**RECORDS PROVIDED:**

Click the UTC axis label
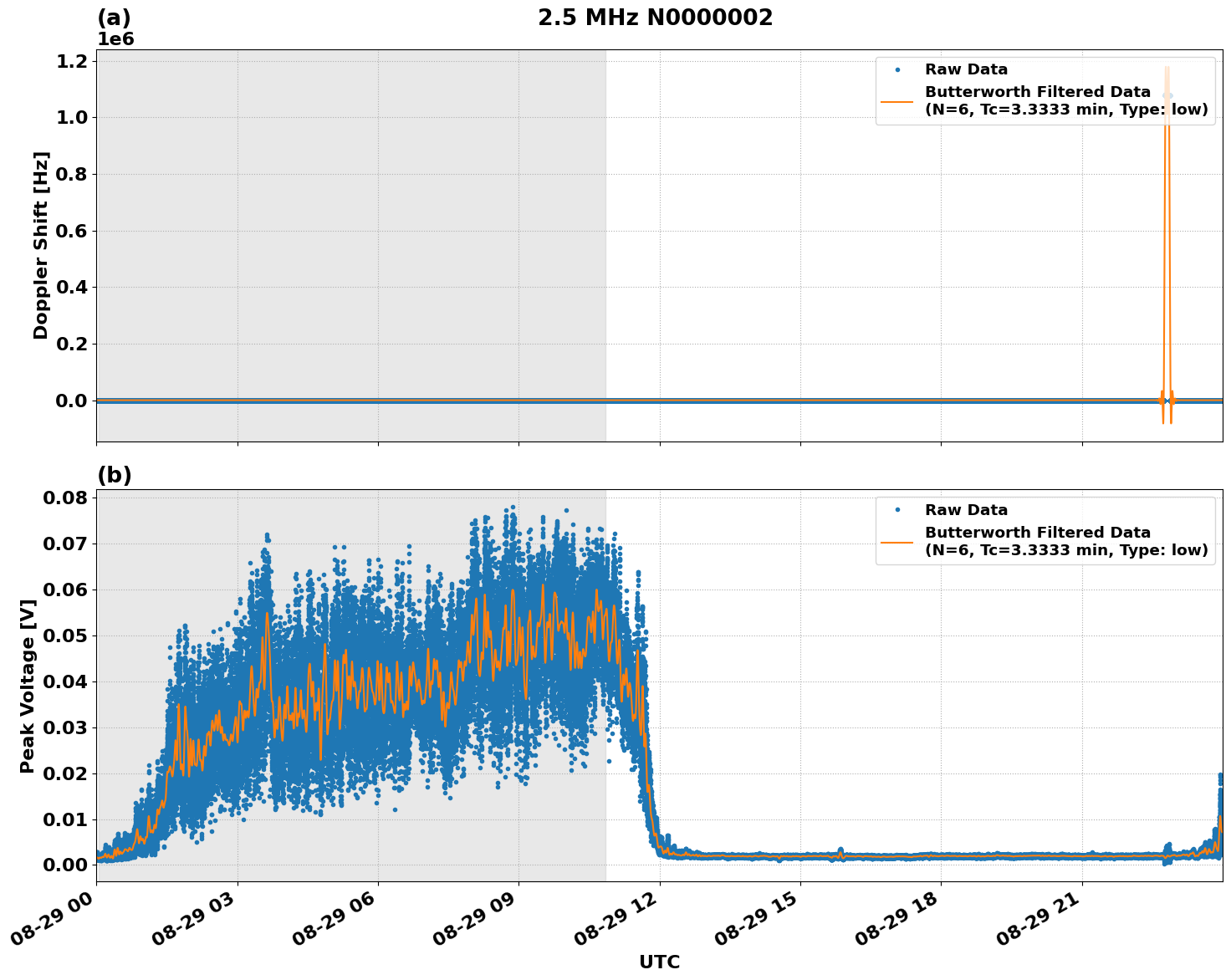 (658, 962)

* * *

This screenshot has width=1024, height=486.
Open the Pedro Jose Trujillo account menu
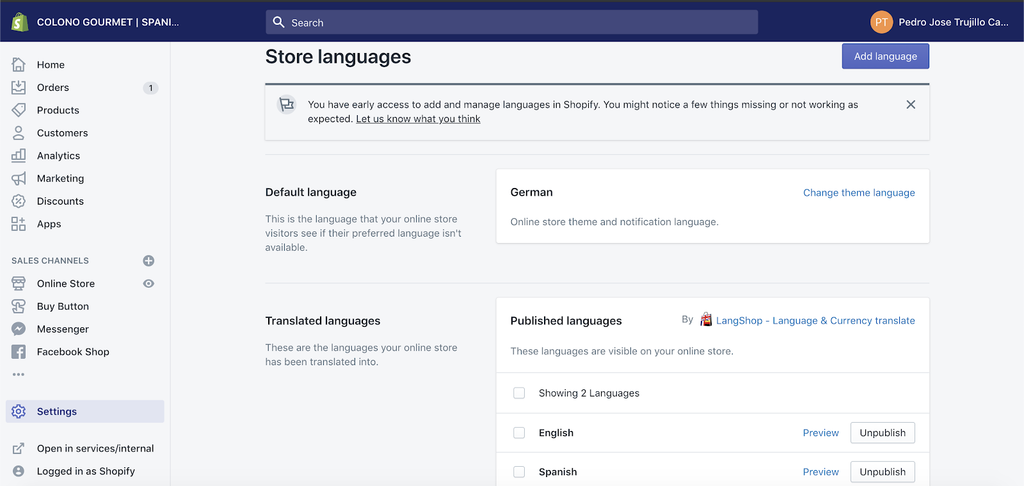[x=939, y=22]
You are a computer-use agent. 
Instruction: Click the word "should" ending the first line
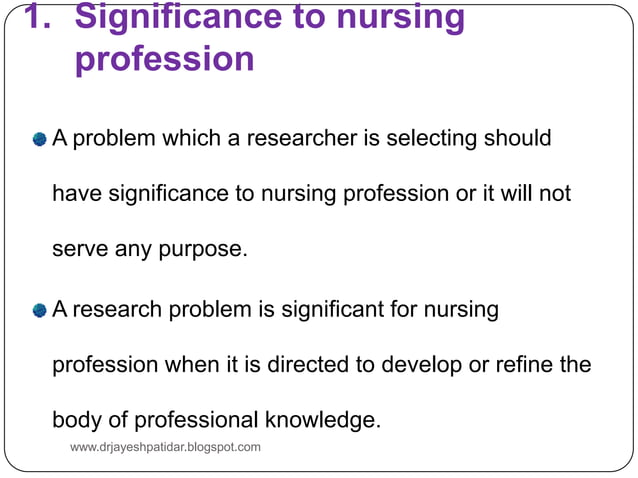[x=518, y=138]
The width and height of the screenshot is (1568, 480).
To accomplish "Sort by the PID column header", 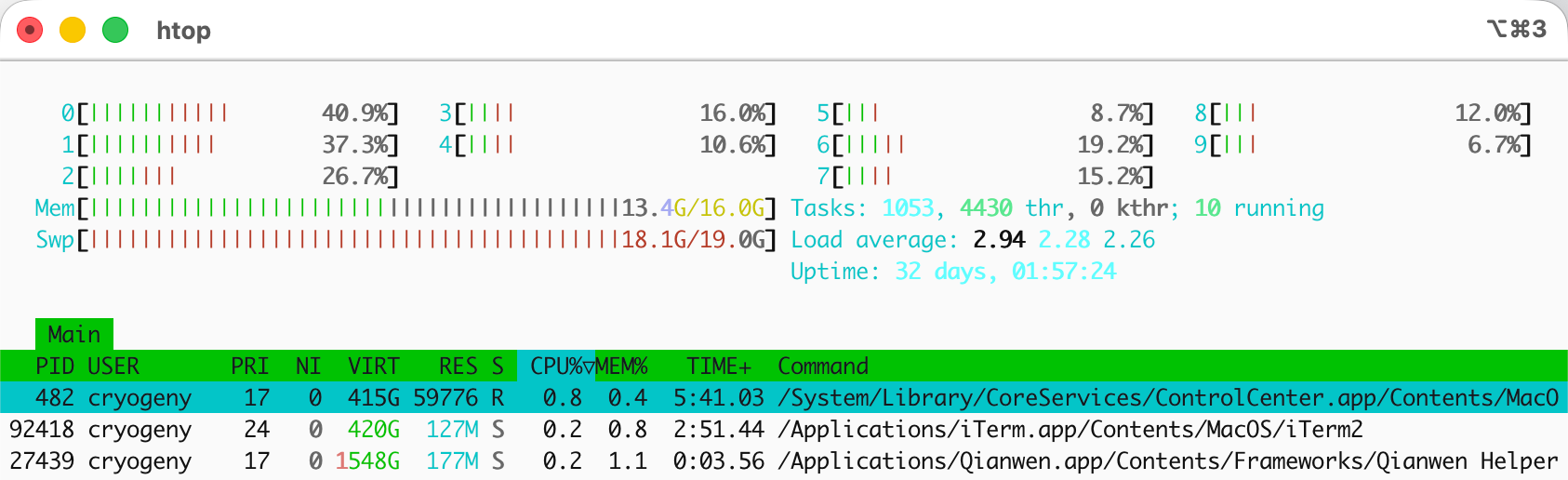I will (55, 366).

**PROBLEM STATEMENT:**
From the entries above, copy every line that holds the word "width".

**TASK RESPONSE:**
This screenshot has width=1024, height=486.
The width and height of the screenshot is (1568, 480).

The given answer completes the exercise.